(Beginning of SUPPLIED INFORMATION)

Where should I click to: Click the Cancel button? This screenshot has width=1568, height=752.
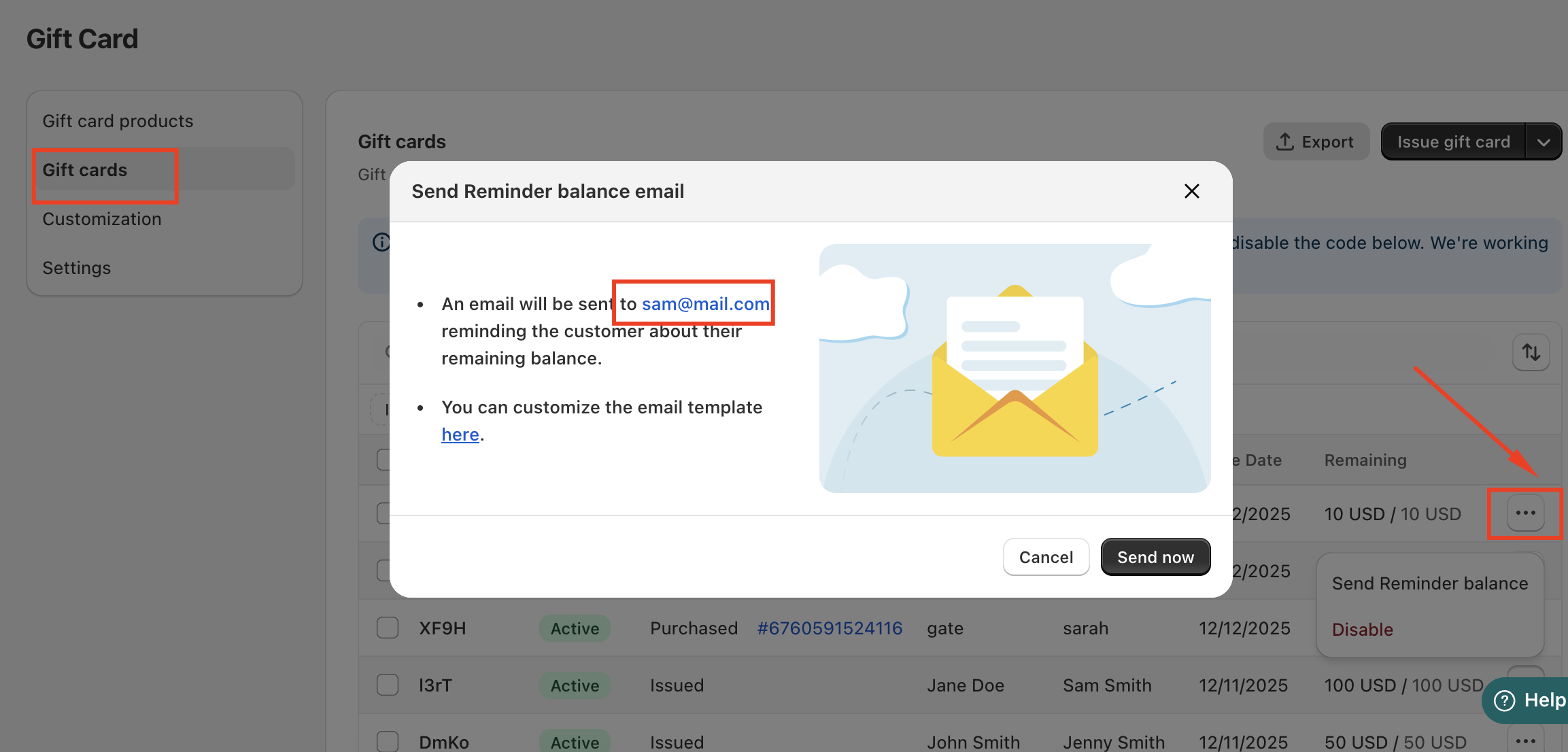(x=1046, y=557)
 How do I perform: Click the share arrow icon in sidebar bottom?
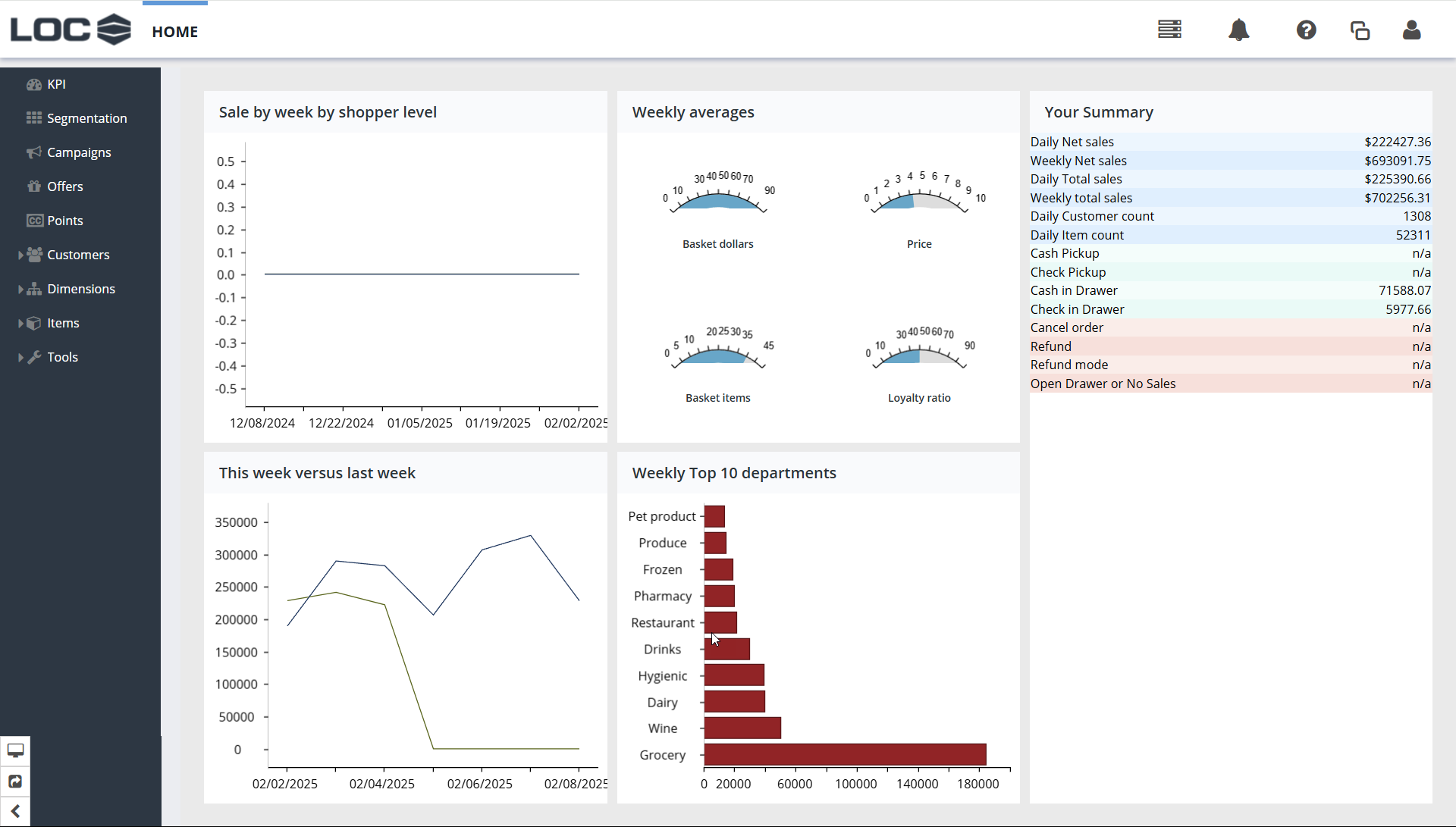pyautogui.click(x=15, y=782)
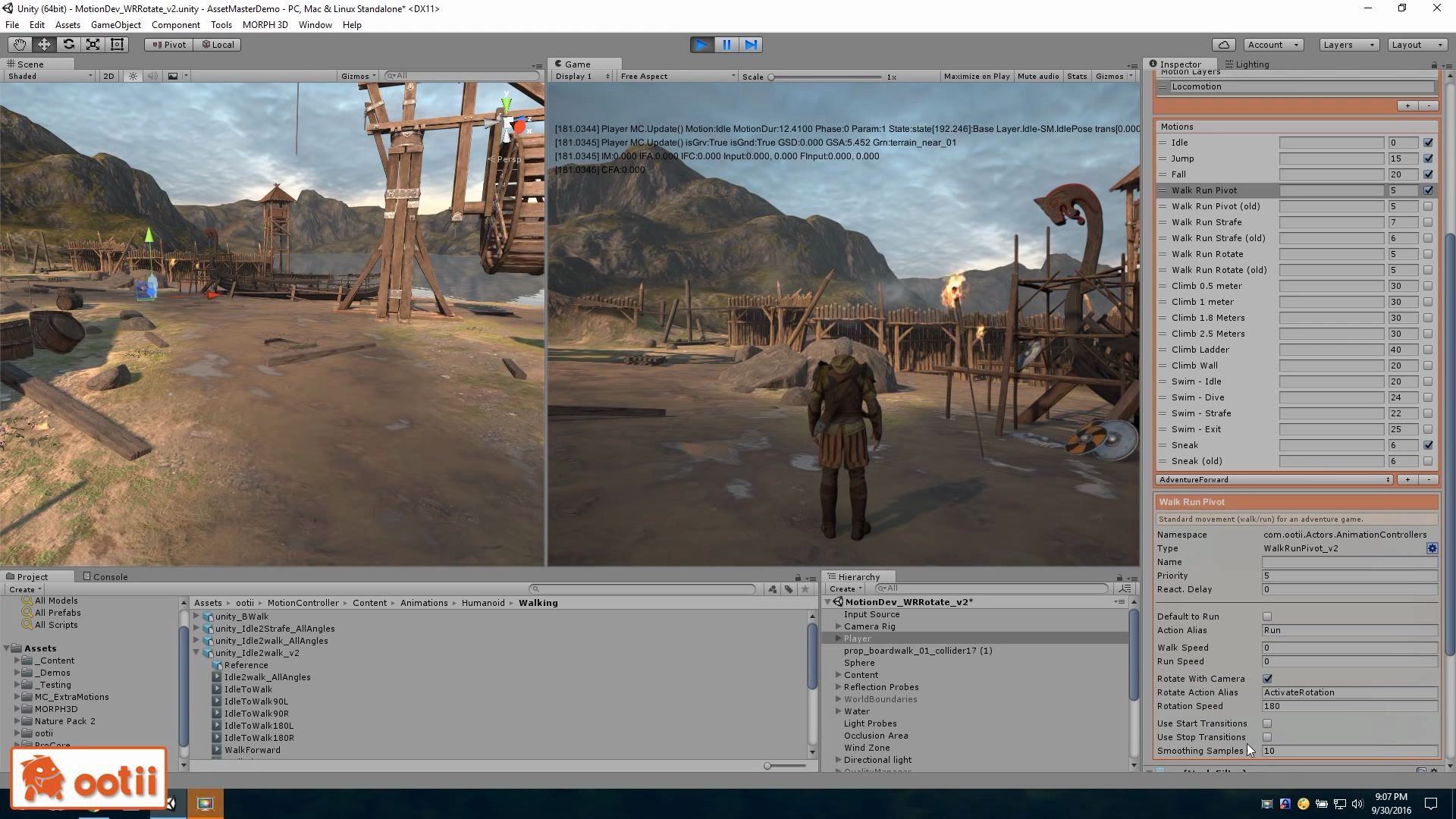1456x819 pixels.
Task: Adjust the Game view Scale slider
Action: click(x=771, y=77)
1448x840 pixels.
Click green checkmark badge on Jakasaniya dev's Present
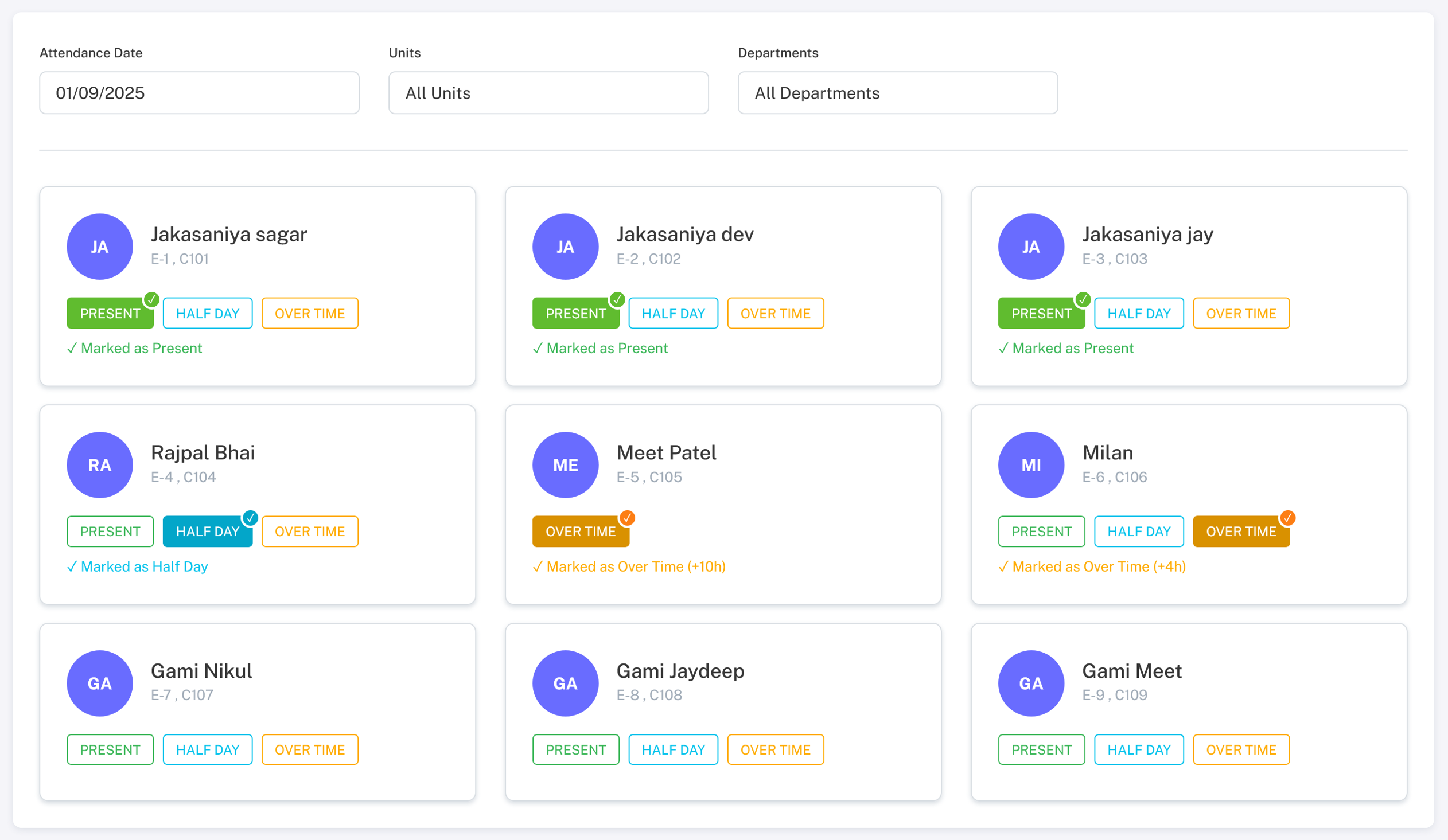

(End of SUPPLIED INFORMATION)

■ **WHAT YOU HAVE TO DO**: Without the pictures, write out every entry exactly as it appears.

■ **REPLY TO THE TASK**:
Where should I click to: Click the Cancel button? This screenshot has width=1568, height=752.
(x=1046, y=557)
 How do I perform: Click the share arrow icon in sidebar bottom?
pyautogui.click(x=15, y=782)
1456x819 pixels.
Task: Adjust the Game view Scale slider
Action: click(x=771, y=77)
1448x840 pixels.
Click green checkmark badge on Jakasaniya dev's Present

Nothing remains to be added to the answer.